C dTs/dt = (1‑α)S/4 − εσTs⁴ − λ(Ts‑Ta) − Qs − Ql,

where Ts and Ta denote surface and atmospheric temperatures, respectively. Solving this equation under realistic parameter choices yields a surface temperature appreciably lower than the 255 K radiative‑equilibrium value—approximately 240 K—indicating that atmospheric absorption and non‑radiative heat fluxes substantially diminish the temperature that would be inferred from a purely radiative balance.

In the third section the authors compare the Schneider‑Mass formulation with the classic Dines two‑layer energy‑balance model. Both models lack the atmosphere‑free radiative equilibrium as an asymptotic solution and therefore do not generate a self‑consistent “greenhouse effect” when realistic empirical data are employed. When the model outputs are juxtaposed with observational temperature records, significant discrepancies appear, especially at high latitudes where the single‑layer assumption fails most dramatically.

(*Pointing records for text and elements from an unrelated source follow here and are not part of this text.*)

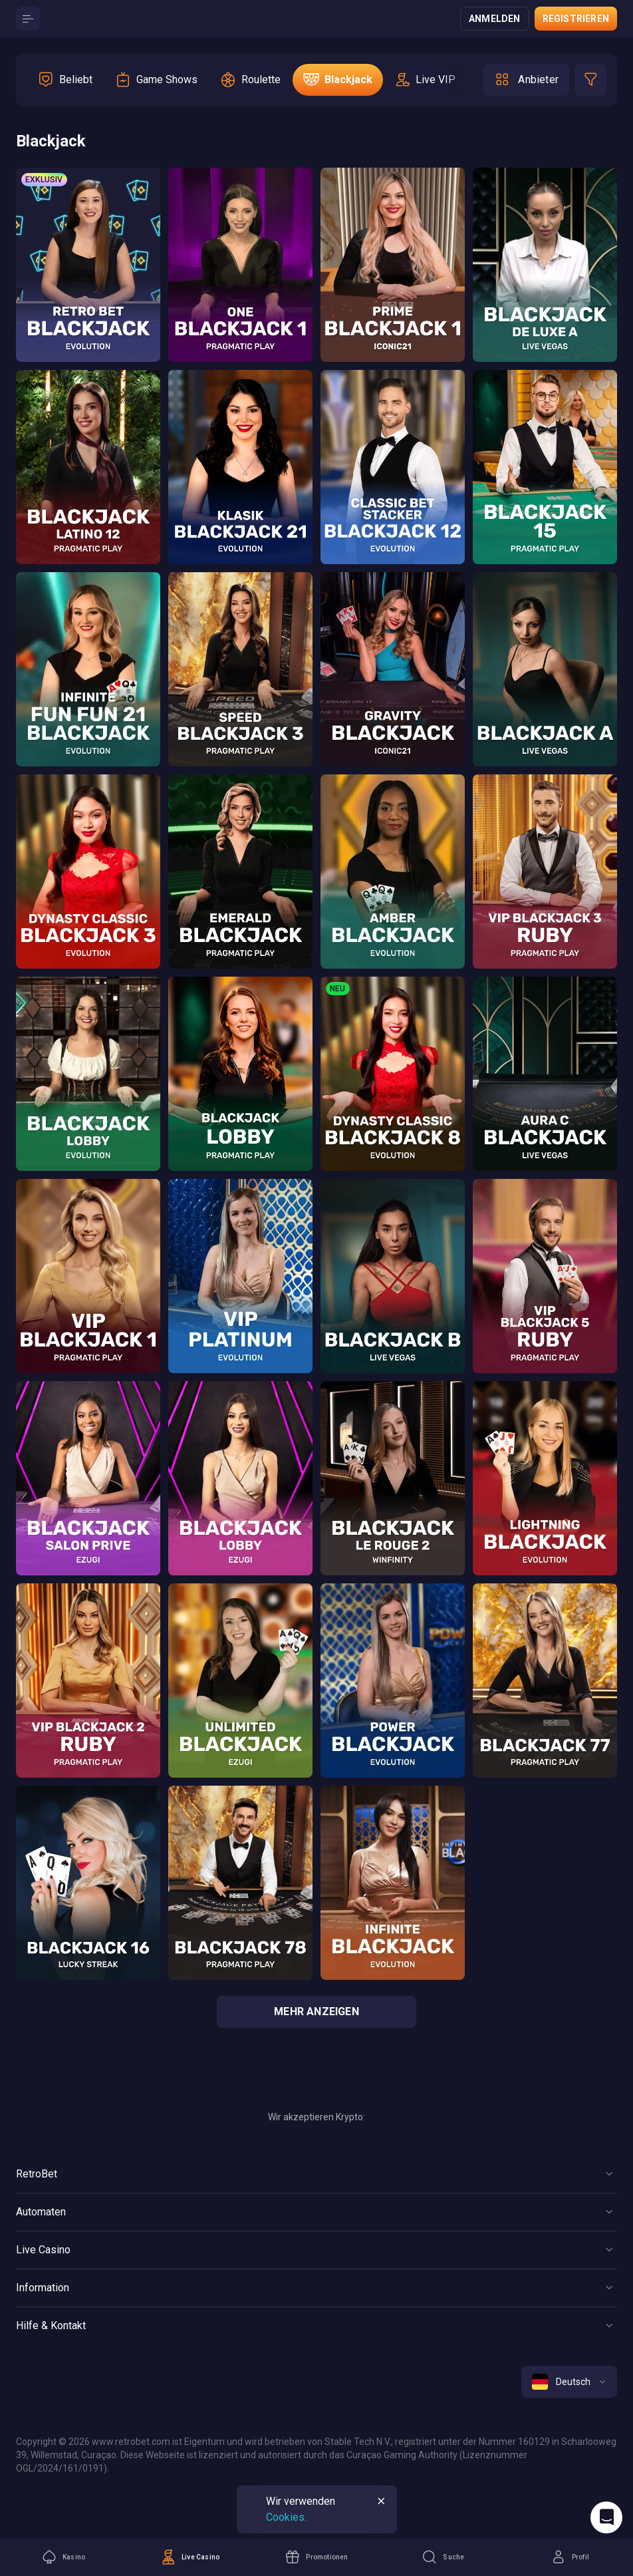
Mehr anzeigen (316, 2011)
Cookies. (286, 2517)
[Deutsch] (569, 2382)
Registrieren (576, 18)
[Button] (28, 19)
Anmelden (495, 18)
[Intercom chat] (606, 2517)
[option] (65, 80)
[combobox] (569, 2382)
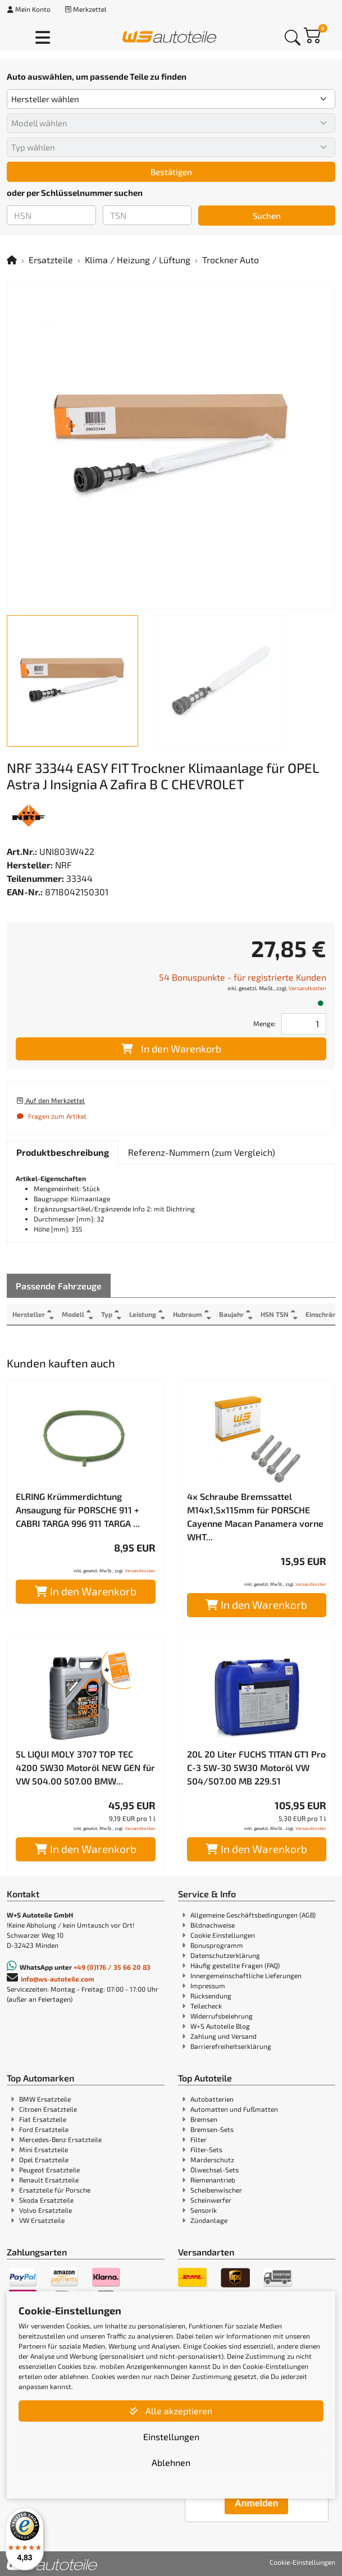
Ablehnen (171, 2462)
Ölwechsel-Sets (214, 2170)
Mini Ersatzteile (43, 2149)
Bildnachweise (212, 1925)
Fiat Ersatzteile (42, 2119)
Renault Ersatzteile (49, 2180)
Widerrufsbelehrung (221, 2016)
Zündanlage (208, 2220)
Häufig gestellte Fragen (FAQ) (235, 1965)
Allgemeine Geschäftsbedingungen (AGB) (253, 1915)
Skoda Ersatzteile (46, 2200)
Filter (198, 2139)
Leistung (142, 1314)
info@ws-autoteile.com (57, 1979)
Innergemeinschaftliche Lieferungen (246, 1975)
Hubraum (187, 1314)
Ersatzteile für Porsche (54, 2190)
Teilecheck (206, 2006)
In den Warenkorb (171, 1048)
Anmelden (256, 2503)
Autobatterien (212, 2099)
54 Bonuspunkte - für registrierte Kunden (242, 977)
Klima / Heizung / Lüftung (137, 259)
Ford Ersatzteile (44, 2129)
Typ (106, 1314)
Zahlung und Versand (223, 2036)
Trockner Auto (230, 259)
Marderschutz (212, 2159)
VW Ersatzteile (42, 2220)
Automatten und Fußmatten (234, 2109)
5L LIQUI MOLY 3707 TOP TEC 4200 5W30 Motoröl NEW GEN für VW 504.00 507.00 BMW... (85, 1767)
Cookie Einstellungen (222, 1935)
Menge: (264, 1023)
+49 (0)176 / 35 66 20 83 (112, 1967)
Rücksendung (210, 1996)
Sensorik (203, 2210)
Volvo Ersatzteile (45, 2210)
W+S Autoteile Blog (220, 2026)
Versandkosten (307, 988)
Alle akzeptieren (171, 2410)
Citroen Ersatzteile (48, 2109)
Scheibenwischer (216, 2190)
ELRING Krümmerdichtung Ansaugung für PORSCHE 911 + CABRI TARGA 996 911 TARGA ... (78, 1510)
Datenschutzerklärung (225, 1955)
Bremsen (203, 2119)
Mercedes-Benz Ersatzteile (60, 2139)
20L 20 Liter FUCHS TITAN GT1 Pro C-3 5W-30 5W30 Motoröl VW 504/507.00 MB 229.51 (256, 1767)
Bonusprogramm (216, 1945)
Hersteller (28, 1314)
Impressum (207, 1985)
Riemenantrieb (212, 2180)
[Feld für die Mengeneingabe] (303, 1024)
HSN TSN (275, 1314)
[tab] (62, 1152)
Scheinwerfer (210, 2200)
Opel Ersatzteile (44, 2159)
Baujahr (231, 1314)
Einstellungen (171, 2436)
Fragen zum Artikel (51, 1116)
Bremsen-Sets (212, 2129)
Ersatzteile (51, 259)
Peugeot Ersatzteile (49, 2170)
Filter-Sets (206, 2149)
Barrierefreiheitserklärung (230, 2046)
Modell (73, 1314)
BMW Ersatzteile (45, 2099)
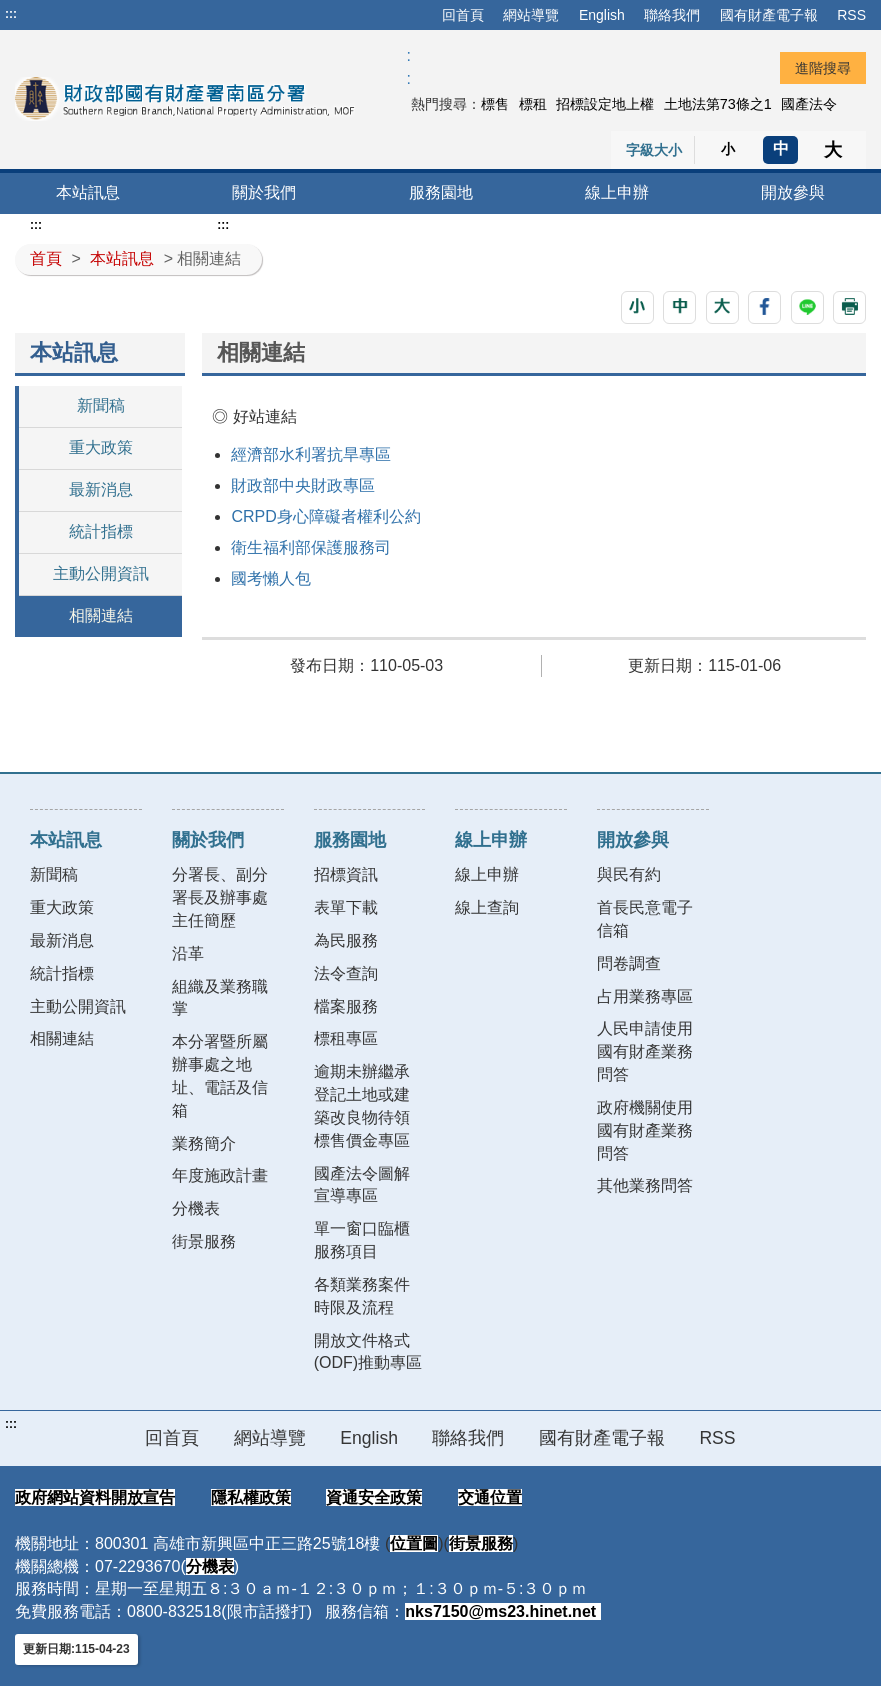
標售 (495, 104)
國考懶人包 (271, 578)
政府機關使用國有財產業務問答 (645, 1130)
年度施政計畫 (220, 1175)
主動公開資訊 (101, 573)
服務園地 (441, 192)
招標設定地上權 (605, 104)
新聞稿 (101, 405)
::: (11, 14)
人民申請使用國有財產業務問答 (645, 1051)
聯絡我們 (672, 15)
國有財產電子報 (769, 15)
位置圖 (414, 1543)
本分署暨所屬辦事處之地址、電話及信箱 (220, 1076)
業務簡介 (204, 1143)
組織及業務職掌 (220, 998)
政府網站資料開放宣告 (95, 1497)
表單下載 (346, 907)
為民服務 (346, 940)
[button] (637, 307)
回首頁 (463, 15)
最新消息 (101, 489)
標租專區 (346, 1038)
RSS (851, 15)
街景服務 (204, 1241)
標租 (533, 104)
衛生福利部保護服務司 (311, 547)
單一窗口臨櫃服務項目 (362, 1240)
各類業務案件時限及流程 (362, 1296)
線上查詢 (487, 907)
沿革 (188, 953)
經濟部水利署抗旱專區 (311, 454)
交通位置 (490, 1497)
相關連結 (101, 615)
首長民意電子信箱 (645, 919)
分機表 (196, 1208)
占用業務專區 (645, 996)
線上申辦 (617, 192)
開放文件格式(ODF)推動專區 (368, 1352)
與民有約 (629, 874)
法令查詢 (346, 973)
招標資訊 (346, 874)
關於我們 (264, 192)
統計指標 (101, 531)
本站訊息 (88, 192)
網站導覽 (531, 15)
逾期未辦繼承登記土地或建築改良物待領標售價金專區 (362, 1106)
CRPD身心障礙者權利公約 (325, 516)
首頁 (46, 258)
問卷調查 (629, 963)
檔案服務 (346, 1006)
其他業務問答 (645, 1185)
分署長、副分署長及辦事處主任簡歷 (220, 897)
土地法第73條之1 (718, 104)
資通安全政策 (374, 1497)
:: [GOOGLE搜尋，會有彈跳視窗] (408, 67)
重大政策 (101, 447)
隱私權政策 (251, 1497)
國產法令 (809, 104)
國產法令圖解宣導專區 (362, 1185)
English (602, 15)
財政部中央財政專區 (303, 485)
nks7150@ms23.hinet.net (502, 1611)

The concluding discussion emphasizes three fundamental shortcomings of the traditional globally averaged energy‑balance approach: (1) the unrealistic uniform‑temperature premise for an atmosphere‑free planet, (2) the dominance of uncertainty in empirical radiative‑emission constants over the magnitude of anthropogenic forcing, and (3) the omission of atmospheric solar absorption and non‑radiative heat exchanges. The authors contend that any robust quantification of the greenhouse effect or climate sensitivity must move beyond the simplistic Schneider‑Mass or Dines models toward multi‑layer, radiative‑transfer‑based frameworks that incorporate clouds, water‑vapor feedbacks, and spatial heterogeneity. They argue that such sophisticated models will provide a more reliable scientific basis for climate policy and for interpreting observed climate change.